** Opening Given data block **

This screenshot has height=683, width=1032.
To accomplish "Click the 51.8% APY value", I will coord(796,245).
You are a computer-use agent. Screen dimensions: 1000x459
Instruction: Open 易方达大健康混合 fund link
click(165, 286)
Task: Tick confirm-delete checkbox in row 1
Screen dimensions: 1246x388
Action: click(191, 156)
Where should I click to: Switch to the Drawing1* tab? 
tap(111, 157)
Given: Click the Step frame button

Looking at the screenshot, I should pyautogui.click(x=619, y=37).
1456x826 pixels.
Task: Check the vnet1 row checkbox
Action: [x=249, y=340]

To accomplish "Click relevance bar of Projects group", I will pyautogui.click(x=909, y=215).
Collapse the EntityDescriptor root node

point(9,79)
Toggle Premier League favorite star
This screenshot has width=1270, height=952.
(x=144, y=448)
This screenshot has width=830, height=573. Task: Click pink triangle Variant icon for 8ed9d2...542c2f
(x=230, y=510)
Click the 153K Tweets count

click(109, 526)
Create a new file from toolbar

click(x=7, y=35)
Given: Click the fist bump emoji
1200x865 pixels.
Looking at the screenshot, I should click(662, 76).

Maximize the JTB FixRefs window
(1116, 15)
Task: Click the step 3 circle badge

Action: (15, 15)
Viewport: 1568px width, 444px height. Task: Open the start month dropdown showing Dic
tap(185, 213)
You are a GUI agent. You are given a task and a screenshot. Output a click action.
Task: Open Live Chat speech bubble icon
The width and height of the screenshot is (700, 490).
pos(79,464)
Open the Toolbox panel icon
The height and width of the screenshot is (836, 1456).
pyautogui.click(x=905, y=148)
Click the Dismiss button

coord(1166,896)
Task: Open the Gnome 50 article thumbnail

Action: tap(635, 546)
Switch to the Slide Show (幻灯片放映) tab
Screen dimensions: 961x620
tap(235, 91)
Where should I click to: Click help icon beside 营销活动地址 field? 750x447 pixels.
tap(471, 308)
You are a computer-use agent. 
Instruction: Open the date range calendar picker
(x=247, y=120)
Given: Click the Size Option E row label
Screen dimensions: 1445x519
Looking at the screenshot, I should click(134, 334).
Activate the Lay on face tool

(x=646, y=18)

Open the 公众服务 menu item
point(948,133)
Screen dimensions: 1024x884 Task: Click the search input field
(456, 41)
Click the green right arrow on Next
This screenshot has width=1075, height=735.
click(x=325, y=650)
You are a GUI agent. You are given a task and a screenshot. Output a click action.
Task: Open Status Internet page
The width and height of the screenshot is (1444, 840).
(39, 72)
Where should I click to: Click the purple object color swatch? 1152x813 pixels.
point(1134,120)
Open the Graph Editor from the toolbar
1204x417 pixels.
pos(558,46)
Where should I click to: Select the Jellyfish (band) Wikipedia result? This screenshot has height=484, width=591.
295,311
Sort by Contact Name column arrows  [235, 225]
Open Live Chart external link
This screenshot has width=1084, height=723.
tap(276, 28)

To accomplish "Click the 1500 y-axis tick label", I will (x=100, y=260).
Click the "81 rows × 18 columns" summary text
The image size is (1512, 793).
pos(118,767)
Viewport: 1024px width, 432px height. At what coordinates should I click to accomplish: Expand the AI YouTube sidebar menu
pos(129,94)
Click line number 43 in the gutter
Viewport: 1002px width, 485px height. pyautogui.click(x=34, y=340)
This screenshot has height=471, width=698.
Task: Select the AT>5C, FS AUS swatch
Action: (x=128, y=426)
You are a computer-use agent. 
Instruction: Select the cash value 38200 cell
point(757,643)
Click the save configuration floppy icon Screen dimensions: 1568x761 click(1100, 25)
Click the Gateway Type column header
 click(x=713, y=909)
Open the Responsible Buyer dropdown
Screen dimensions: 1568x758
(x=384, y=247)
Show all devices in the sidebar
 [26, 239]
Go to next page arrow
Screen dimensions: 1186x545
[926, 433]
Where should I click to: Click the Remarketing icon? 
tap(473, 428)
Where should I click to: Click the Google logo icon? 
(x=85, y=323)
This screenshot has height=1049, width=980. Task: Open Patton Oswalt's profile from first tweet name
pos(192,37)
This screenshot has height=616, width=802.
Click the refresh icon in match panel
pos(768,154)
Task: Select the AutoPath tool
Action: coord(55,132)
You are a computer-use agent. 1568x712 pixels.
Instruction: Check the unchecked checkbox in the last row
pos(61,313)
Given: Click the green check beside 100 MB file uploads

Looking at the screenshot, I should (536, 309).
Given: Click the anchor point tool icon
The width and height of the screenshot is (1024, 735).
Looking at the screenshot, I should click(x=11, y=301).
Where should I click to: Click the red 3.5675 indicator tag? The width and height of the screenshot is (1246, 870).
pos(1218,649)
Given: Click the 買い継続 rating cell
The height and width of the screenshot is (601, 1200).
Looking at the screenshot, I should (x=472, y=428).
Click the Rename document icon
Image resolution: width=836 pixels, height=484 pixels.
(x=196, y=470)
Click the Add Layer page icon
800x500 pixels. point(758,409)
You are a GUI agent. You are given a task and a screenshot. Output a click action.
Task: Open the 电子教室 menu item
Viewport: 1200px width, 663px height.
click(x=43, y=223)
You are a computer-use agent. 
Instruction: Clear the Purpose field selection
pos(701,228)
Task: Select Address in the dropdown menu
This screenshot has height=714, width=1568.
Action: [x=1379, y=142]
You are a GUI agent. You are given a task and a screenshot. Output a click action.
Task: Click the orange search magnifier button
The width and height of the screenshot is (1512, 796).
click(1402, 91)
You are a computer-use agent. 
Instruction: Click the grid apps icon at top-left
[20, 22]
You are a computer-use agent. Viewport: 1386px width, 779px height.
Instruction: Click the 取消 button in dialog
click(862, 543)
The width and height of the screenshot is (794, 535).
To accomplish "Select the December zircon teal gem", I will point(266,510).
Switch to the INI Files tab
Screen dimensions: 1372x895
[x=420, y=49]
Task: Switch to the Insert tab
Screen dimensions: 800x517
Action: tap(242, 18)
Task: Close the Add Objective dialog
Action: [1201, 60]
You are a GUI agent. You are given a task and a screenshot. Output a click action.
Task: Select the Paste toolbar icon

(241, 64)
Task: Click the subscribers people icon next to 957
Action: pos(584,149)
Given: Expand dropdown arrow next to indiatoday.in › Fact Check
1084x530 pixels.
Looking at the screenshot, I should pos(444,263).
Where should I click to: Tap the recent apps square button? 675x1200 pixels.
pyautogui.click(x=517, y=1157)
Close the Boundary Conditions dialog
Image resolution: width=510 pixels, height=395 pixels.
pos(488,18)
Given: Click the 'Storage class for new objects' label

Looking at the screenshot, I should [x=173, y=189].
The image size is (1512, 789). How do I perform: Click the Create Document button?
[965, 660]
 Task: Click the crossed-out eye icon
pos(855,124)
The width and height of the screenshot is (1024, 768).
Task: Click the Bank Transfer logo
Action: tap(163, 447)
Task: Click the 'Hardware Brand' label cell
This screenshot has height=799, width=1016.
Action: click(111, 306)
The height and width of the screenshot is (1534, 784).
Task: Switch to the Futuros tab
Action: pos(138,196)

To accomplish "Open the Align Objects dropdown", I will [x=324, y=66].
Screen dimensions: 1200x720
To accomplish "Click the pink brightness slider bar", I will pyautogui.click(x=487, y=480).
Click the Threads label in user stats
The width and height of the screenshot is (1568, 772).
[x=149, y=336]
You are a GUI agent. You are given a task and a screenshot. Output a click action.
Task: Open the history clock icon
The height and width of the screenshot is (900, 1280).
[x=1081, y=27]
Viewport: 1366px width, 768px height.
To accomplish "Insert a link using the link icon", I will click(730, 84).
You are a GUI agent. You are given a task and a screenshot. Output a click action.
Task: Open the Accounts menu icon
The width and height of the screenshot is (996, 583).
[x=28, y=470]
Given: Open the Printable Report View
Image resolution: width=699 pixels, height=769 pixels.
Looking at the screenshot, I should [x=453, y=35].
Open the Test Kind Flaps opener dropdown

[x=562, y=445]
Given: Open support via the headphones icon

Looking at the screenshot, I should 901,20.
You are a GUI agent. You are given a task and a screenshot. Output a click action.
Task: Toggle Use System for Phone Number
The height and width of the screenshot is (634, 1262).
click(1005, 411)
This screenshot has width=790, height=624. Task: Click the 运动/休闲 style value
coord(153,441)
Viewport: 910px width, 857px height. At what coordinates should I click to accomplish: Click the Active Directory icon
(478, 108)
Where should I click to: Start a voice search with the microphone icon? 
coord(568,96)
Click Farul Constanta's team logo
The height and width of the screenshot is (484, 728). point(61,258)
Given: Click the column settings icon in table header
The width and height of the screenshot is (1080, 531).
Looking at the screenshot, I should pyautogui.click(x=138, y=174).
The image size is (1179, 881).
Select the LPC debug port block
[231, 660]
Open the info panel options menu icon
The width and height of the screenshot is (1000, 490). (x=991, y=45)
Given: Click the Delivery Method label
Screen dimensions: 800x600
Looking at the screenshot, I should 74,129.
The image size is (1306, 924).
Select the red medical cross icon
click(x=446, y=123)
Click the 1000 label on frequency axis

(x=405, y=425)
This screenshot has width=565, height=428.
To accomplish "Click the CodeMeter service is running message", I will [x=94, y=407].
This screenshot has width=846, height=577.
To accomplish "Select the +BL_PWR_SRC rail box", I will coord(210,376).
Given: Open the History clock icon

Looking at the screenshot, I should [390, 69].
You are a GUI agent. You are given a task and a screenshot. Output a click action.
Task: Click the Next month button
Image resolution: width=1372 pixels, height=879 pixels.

** Closing Given data block **

◆ The problem
Pull out all lines in the data above that include "Insert".

◆ Solution to this problem
Task: Switch to the Insert tab
To accomplish "Insert a link using the link icon", I will click(730, 84).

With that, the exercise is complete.